The DSP farm uses the DSP resources in network modules on Cisco routers to provide transcoding and
hardware MTP services.
Tip
To determine how many DSP resources your router supports, see the
“Allocation of DSP Resources”
section on page 154
.
DSP Farm Profiles
DSP-farm profiles are created to allocate DSP-farm resources. Under the profile you select the service
type (transcode or MTP), associate an application, and specify service-specific parameters such as
codecs and maximum number of sessions. A DSP-farm profile allows you to group DSP resources based
on the service type. Applications associated with the profile, such as SCCP, can use the resources
allocated under the profile. You can configure multiple profiles for the same service, each of which can
register with one Cisco Unified Communications Manager group. The profile ID and service type
uniquely identify a profile, allowing the profile to uniquely map to a Cisco Unified Communications
Manager group that contains a single pool of Cisco Unified Communications Manager servers.
Transcoding and MTP
Transcoding compresses and decompresses voice streams to match endpoint-device capabilities.

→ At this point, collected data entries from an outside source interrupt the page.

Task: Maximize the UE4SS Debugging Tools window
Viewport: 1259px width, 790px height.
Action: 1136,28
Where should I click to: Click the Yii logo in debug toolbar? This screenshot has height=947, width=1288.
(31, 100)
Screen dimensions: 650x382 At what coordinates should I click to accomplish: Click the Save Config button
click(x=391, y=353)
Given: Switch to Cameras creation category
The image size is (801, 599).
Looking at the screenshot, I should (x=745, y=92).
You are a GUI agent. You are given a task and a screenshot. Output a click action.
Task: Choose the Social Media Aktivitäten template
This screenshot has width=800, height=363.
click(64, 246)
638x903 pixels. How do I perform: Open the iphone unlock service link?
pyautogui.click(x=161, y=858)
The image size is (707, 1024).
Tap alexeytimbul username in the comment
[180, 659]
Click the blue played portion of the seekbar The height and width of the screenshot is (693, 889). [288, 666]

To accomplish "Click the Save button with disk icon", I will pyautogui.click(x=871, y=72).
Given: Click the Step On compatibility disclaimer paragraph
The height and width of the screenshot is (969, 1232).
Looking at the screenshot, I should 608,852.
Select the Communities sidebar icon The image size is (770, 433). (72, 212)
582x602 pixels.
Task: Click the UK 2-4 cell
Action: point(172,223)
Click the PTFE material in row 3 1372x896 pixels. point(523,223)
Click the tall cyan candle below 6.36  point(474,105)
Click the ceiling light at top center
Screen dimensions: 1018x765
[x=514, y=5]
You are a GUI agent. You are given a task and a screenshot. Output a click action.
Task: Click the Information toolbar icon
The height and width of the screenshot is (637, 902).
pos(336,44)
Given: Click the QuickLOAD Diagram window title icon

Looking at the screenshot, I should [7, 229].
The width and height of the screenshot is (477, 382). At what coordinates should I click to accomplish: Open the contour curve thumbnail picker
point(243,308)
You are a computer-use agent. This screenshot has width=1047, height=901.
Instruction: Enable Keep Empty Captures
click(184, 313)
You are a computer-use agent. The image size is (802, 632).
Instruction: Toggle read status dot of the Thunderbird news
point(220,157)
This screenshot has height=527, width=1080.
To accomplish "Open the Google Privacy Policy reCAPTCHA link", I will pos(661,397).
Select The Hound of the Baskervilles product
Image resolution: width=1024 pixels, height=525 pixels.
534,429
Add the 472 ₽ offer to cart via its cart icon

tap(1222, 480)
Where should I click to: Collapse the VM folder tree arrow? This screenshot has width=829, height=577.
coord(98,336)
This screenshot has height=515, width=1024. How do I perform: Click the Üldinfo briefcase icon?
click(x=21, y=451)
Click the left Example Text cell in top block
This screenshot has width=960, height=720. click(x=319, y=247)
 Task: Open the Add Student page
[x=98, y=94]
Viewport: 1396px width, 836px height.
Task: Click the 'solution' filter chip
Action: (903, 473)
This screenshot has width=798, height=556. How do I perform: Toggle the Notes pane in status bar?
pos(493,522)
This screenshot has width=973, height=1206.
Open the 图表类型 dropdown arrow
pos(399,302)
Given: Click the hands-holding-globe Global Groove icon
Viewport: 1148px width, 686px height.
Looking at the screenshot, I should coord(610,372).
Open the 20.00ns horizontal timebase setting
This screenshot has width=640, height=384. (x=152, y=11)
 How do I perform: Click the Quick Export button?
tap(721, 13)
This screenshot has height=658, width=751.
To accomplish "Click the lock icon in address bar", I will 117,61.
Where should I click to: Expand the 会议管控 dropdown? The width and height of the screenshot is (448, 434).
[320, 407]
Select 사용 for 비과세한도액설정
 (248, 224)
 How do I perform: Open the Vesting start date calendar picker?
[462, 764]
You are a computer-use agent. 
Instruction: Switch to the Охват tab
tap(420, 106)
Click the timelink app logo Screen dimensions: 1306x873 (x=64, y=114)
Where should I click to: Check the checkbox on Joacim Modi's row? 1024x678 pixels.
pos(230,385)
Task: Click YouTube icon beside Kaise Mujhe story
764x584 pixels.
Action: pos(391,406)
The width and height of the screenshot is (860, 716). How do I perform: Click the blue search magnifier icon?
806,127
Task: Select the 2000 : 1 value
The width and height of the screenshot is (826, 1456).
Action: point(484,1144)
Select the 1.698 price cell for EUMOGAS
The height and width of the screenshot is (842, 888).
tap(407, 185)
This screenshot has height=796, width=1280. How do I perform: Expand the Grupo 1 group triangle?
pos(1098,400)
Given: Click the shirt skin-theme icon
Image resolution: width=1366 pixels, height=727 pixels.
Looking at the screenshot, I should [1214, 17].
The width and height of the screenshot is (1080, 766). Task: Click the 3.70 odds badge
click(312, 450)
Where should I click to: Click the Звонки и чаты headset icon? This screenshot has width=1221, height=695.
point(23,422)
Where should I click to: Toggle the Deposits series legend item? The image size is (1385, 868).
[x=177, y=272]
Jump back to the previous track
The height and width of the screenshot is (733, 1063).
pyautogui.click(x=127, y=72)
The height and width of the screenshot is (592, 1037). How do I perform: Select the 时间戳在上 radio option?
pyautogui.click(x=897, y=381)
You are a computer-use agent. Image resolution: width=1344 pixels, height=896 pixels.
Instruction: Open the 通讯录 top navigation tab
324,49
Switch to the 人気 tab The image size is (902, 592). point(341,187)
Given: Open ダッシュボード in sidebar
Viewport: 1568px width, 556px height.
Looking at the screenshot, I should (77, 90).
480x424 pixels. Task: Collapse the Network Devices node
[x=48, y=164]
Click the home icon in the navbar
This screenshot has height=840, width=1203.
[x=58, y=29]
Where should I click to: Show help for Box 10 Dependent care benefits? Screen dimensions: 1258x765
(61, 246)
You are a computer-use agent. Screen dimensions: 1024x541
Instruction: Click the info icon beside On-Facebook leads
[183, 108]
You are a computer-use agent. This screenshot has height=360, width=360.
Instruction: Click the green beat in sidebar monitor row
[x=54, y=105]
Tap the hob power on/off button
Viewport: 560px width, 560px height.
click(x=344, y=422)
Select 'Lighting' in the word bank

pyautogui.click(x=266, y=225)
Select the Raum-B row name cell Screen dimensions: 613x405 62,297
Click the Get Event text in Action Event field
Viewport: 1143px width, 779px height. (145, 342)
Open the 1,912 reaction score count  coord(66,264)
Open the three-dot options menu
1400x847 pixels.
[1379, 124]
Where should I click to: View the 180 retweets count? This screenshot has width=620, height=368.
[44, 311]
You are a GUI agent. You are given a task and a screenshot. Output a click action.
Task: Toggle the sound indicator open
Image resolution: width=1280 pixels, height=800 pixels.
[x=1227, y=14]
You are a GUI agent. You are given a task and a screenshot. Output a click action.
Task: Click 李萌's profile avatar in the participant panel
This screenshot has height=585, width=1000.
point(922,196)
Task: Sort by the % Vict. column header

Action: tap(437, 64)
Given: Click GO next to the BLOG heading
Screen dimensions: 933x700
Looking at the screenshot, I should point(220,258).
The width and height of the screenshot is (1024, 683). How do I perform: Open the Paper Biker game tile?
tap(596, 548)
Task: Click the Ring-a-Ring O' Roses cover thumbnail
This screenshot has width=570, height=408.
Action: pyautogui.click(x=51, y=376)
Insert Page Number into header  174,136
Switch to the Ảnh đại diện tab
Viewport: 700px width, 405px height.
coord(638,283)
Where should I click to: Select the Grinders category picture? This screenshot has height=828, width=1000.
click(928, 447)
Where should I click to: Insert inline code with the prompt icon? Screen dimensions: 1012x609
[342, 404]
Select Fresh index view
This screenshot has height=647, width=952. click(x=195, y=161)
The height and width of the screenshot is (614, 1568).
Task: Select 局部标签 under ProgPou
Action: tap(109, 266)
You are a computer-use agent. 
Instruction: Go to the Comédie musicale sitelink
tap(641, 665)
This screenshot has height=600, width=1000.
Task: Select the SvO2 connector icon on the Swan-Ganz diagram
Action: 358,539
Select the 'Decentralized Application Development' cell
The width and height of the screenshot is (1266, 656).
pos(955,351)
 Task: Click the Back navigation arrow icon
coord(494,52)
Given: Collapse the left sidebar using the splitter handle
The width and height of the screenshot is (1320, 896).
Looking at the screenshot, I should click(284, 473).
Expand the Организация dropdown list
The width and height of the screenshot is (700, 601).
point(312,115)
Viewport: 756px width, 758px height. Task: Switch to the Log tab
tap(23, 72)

Transcoding is required when an incoming voice stream is digitized and compressed (by means of a
codec) to save bandwidth, but the local device does not support that type of compression. Ideally, all IP
telephony devices would support the same codecs, but this is not the case. Rather, different devices
support different codecs.
Transcoding is processed by DSPs on the DSP farm; sessions are initiated and managed by Cisco Unified
Communications Manager which also refers to transcoders as hardware MTPs.
This feature provides transcoding at the remote site, without the need for access to the central site
(see
Figure 1
).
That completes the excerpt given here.